Taleban free all Korean hostages

tootled BBC Views Online last week, except of course the headline is not quite right. Not all of the hostages were freed, unless you count the two poor souls who were murdered and dumped in ditches as having been ‘freed’ too. Those who clicked on the errant headline did find out, in paragraphs four and five, that:

The Taleban seized the group of 23 last month as they travelled by bus on the main highway from Kandahar to Kabul.

Two male hostages were subsequently killed.

Nice passive BBC reporting on the nice passive Taleban, as if the South Koreans were ‘killed in a road accident’ or somesuch, quite coincidental to their kidnap, rather than brutally and viciously murdered and dumped by their brutal and vicious kidnappers acting in the name of their supposed god.

Later, around 10pm on Saturday, BBC Views Online reported that:

Freed South Koreans return home

But by 6.30am on Sunday, a mere nine edits later, the story was spun into:

Freed S Korean hostages ‘sorry’

…though even after all these ‘revisions’, the article still refers to:

…two colleagues executed by the Taleban.

…which is, as we have noted before (yes you, Robin Denselow, BBC Newsnight), contrary to the BBC’s own BBC News Styleguide (PDF), where page 69, Troublesome words, states:

Execute means to put to death after a legal process.
Terrorists or criminals do not execute people, they
murder them.

You can follow the whole sorry BBC Views Online edit saga, starting with version 1, revision 1 courtesy of the excellent News Sniffer Revisionista service.

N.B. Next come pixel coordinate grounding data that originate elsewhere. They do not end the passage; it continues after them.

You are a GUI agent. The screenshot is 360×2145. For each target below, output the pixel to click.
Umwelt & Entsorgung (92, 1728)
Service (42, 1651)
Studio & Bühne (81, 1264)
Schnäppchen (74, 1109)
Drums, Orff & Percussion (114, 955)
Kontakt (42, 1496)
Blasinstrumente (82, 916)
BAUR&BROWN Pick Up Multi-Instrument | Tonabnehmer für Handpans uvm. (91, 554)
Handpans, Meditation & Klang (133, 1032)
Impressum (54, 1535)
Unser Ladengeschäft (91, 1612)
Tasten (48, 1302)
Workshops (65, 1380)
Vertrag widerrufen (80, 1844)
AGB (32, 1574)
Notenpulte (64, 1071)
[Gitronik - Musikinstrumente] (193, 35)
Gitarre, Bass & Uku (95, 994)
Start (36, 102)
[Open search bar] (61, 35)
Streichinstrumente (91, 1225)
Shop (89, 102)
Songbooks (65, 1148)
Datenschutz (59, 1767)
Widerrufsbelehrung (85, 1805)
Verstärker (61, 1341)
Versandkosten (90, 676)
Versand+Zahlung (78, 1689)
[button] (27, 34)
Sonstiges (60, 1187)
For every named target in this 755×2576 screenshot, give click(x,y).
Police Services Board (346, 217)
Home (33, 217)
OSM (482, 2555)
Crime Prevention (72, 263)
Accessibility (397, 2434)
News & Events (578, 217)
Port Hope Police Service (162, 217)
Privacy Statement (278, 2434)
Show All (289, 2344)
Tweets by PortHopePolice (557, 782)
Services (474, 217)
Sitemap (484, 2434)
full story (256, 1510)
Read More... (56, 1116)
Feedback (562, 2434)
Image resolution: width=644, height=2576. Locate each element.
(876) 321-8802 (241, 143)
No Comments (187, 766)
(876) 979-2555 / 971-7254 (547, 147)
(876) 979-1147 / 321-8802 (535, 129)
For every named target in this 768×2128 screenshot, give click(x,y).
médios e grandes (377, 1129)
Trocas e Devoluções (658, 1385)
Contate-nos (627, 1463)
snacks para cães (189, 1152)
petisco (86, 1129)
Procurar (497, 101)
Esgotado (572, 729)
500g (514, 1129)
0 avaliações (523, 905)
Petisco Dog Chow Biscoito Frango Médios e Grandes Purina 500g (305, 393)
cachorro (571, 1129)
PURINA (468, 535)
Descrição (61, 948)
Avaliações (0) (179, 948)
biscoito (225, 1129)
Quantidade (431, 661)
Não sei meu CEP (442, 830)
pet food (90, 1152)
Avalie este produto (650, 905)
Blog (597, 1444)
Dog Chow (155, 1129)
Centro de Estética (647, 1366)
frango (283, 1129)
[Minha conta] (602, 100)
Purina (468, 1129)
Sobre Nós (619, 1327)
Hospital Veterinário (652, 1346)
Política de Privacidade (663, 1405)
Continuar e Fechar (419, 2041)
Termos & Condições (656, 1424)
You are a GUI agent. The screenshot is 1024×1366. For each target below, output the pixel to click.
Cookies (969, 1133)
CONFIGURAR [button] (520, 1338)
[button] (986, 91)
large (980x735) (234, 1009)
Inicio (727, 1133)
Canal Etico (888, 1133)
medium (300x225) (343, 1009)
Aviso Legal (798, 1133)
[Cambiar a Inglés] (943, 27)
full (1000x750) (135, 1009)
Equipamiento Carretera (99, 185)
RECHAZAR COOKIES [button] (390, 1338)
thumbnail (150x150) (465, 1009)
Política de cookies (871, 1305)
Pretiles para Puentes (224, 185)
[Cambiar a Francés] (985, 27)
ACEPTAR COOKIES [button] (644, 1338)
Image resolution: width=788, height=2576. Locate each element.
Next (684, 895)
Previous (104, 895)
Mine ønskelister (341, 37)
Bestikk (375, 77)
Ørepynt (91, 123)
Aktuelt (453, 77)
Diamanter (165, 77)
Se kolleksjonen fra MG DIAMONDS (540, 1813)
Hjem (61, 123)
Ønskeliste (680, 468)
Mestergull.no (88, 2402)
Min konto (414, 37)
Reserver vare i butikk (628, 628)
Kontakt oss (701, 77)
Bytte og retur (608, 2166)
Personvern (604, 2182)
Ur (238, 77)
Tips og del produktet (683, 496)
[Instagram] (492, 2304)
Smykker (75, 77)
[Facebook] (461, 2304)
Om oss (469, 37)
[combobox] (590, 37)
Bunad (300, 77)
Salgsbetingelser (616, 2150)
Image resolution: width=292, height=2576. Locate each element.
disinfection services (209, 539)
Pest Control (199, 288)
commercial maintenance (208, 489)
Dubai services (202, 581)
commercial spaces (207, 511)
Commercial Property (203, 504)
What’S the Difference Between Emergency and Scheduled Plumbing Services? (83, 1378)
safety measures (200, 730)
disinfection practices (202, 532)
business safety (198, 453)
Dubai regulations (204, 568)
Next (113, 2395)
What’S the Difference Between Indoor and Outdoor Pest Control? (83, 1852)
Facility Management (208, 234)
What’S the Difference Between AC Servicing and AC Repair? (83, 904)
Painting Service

Still in Afghanistan, Biased BBC reader Pounce notes another poor BBC Views Online headline, Afghan attack ‘kills civilians’, which is at best ambiguous, at worst downright misleading, since the story itself is:

An attack aimed at a US-led coalition base in Afghanistan has killed at least 10 people…

…in which case the headline could have been Taleban attack ‘kills civilians’. Strange that the supposedly professional journalists at BBC Views Online didn’t think of this obvious improvement to accuracy and clarity.

Thank you to Biased BBC readers Pounce and champagne bottles for their links.

BBC offers Palestinians ‘support’

writes Damian Thompson of the Telegraph on the cash-stricken BBC’s latest use for tellytax cash:

Project Director, Palestinian Territories

‘Support for the Palestinian Media Sector…’ …to increase the level of networking and dialogue between media professionals in the West Bank and Gaza Strip.

As Damian notes, the BBC seems strangely reluctant to “network and dialogue” on the contents of the Balen Report, commissioned by the BBC into its Middle Eastern coverage and then covered up by the BBC at great legal expense to tellytaxpayers.